→ YOUR GOAL: Set down each record below exactly as it stands. Pictures are not part of the copy.

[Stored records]
╔══
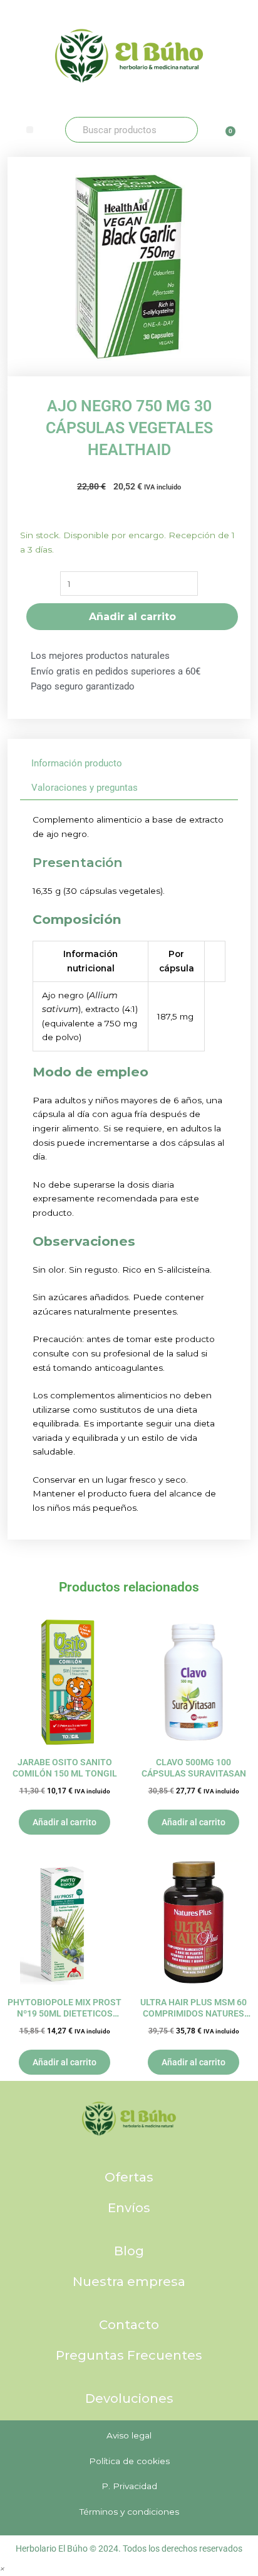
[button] (29, 129)
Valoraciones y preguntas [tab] (84, 787)
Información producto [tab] (76, 763)
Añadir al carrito (132, 617)
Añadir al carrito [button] (64, 1822)
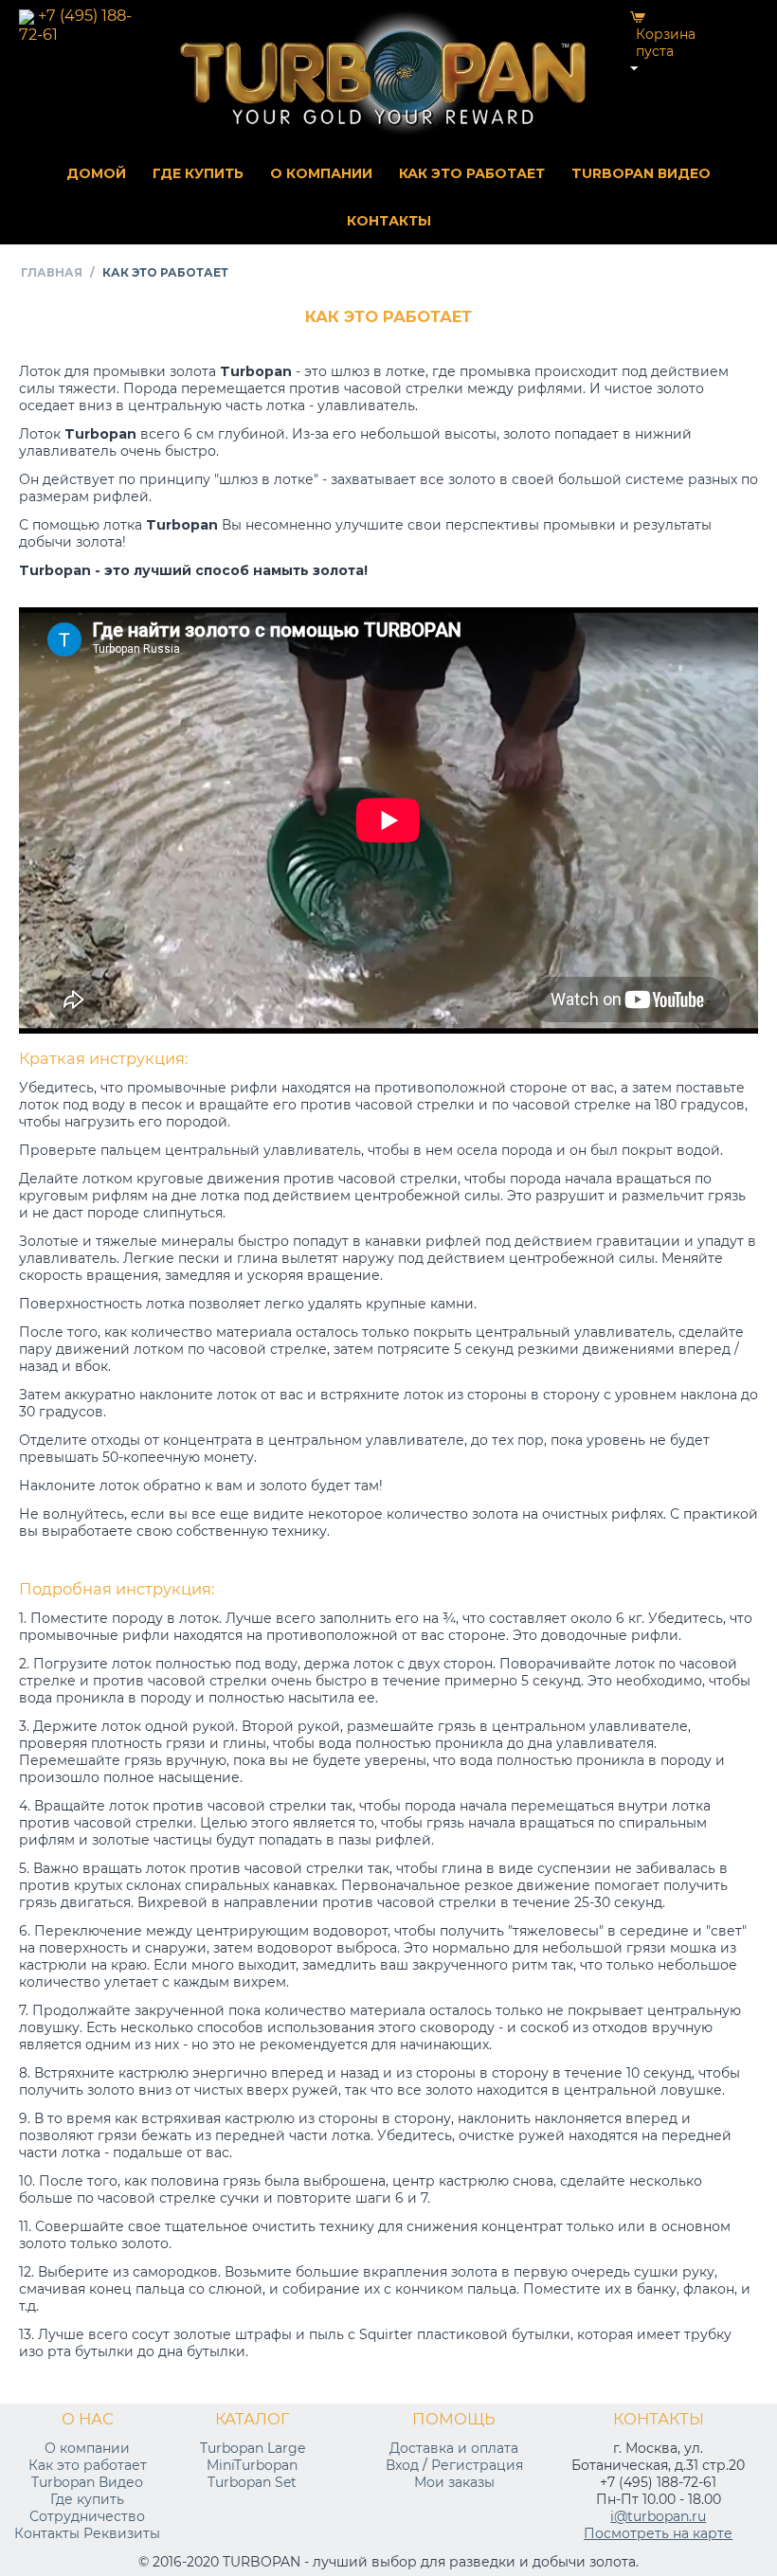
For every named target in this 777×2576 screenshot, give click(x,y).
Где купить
╚══
→ RESULT OF THE TASK:
[button] (29, 129)
Valoraciones y preguntas [tab] (84, 787)
Información producto [tab] (76, 763)
Añadir al carrito (132, 617)
Añadir al carrito [button] (64, 1822)
For every named target in this 777×2576 screenshot, give click(x,y).
Где купить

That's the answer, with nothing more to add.